Pulmonary manifestations occur 526 days following ingestion of viable eggs. Ascaris pneumonia may develop and consists of migratory, transient, localized intraalveolar inflammatory reactions. Pulmonary ascariasis is the most common cause of Loeffler syndrome, which is characterized by fever, cough, sputum, asthma, eosinophilia, and infiltrates seen at chest radiography.
The most common complication of ascariasis is mechanical bowel obstruction caused by a large number of worms. Bowel obstruction can also be caused by various toxins released by the worms. A large worm bolus can also cause volvulus or intussusception (3). Infestation with A lumbricoides can cause a variety of other complications as well, including pancreatitis, cholecystitis, and liver abscess (2,4). Rare complications include cardiac tamponade and airway obstruction (5,6).

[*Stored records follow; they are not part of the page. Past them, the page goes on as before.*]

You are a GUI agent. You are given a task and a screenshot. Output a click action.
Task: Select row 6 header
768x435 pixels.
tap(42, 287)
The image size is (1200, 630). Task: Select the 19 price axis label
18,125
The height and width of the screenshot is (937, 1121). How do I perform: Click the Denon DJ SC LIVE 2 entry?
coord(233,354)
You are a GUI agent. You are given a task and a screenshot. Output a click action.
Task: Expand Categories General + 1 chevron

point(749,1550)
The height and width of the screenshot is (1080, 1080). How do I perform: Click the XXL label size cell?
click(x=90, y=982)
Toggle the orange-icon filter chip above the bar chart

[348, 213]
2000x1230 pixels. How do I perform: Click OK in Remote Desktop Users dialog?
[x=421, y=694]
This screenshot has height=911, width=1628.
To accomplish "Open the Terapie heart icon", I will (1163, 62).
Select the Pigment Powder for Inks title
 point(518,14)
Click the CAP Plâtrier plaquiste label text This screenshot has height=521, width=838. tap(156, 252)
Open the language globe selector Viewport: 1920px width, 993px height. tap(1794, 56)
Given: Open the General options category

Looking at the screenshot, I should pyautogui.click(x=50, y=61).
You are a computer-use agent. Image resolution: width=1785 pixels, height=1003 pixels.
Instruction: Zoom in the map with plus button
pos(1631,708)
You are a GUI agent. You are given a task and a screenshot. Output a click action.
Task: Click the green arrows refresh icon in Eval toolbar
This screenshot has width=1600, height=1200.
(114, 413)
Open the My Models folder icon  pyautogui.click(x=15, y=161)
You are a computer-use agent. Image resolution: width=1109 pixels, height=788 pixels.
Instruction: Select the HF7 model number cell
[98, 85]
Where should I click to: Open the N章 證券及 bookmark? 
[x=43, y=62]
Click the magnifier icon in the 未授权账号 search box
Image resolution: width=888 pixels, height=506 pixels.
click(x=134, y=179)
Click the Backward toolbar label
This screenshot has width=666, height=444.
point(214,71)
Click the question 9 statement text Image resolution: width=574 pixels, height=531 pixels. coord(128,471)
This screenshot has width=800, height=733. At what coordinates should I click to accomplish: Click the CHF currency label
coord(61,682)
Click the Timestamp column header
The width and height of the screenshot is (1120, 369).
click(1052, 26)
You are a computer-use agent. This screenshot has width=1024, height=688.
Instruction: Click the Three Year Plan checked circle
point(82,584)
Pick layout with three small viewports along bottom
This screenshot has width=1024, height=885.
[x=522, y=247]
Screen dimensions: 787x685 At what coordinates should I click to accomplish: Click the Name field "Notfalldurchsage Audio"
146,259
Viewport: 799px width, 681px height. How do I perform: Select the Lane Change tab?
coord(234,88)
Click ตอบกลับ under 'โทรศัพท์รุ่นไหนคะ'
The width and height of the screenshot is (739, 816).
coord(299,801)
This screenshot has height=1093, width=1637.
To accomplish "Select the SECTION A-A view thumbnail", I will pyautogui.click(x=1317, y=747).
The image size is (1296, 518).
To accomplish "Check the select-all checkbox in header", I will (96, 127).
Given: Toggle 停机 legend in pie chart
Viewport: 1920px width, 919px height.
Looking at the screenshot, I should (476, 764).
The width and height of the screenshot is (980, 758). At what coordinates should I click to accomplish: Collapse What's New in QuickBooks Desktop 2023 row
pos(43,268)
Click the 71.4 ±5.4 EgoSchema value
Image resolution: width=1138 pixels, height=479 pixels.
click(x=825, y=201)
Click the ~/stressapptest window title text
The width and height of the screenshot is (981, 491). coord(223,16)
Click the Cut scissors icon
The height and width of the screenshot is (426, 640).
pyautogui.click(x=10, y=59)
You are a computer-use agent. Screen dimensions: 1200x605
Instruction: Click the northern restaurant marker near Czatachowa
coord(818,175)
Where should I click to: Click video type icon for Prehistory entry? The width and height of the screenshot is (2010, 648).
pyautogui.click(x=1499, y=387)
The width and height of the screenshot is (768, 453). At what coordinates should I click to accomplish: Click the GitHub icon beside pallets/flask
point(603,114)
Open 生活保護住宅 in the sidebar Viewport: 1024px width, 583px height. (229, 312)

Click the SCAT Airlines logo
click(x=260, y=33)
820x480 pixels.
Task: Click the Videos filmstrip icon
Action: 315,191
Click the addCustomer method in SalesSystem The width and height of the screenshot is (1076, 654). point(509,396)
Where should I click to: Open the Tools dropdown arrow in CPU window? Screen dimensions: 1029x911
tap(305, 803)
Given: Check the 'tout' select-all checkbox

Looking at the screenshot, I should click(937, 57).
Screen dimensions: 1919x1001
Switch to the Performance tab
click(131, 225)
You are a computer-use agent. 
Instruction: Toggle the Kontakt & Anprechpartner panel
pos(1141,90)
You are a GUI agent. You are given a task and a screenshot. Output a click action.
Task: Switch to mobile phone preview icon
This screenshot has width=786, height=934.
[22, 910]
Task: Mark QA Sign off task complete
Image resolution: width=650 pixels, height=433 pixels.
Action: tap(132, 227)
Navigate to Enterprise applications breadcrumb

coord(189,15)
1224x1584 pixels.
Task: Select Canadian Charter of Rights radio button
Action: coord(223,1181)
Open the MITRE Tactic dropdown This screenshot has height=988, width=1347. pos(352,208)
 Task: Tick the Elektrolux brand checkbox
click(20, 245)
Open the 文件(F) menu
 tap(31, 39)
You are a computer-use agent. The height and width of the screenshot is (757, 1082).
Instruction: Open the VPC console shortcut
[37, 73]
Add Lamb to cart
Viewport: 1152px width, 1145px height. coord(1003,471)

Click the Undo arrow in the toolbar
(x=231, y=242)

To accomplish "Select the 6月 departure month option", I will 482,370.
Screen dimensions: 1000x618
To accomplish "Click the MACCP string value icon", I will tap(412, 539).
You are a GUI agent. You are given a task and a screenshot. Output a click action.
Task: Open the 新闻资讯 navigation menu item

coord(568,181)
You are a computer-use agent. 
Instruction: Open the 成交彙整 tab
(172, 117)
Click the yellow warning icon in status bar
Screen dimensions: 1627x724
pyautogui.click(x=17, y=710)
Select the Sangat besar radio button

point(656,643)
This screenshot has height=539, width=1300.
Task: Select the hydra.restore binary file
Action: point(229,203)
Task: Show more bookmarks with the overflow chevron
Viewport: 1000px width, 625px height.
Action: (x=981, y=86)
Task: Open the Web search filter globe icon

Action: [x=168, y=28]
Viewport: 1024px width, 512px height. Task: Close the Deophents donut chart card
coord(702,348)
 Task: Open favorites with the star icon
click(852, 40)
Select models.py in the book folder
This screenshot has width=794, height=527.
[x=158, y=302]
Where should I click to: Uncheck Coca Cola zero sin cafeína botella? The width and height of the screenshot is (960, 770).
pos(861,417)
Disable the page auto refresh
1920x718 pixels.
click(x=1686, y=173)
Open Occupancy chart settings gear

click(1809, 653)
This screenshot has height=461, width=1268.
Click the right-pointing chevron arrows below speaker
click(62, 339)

Patients with ascariasis are often asymptomatic or have vague symptoms such as nausea, vomiting, anorexia, abdominal discomfort, or colicky pain. When complete bowel obstruction occurs, the patient can have severe colic, abdominal distention, nausea, vomiting, fever, and eosinophilia. A worm bolus may manifest as a palpable mass in the right lower quadrant or periumbilical area. Most patients have a history of passing adult worms via the mouth or rectum.
Worms can often be seen on conventional abdominal radiographs as curvilinear soft-tissue-density cords. If bowel obstruction is present, the typical pattern of air-filled, dilated loops of small bowel with multiple air-fluid levels can be seen on an upright radiograph. US will depict the adult worm as a hypoechoic tubular structure with well-defined echogenic walls. During real-time evaluation, the worms can be seen making curling movements. Although CT is not the modality of choice for diagnosis of ascariasis, the worms can usually be visualized within the bowel lumen at CT with soft-tissue windowing (7).
Treatment with oral administration of a single 400-mg dose of albendazole is usually successful (8). However, in the presence of bowel obstruction, surgery is usually indicated. Bowel resection with creation of an end-to-end anastomosis is necessary only when bowel necrosis is identified. Otherwise, the worms can simply be milked into the colon, from which they will subsequently pass (3). In this case, the patient underwent emergency surgery for high-grade small bowel obstruction. He had an uneventful recovery.
In summary, although ascariasis is not commonly seen in the United States, it is very prevalent in developing countries. The diagnosis of intestinal ascariasis can usually be made with conventional radiography of the abdomen. Other modalities such as CT and US can also be used. Small bowel obstruction is the most common complication. Medical treatment for Ascaris infestation is usually successful; however, bowel obstruction may necessitate surgical intervention.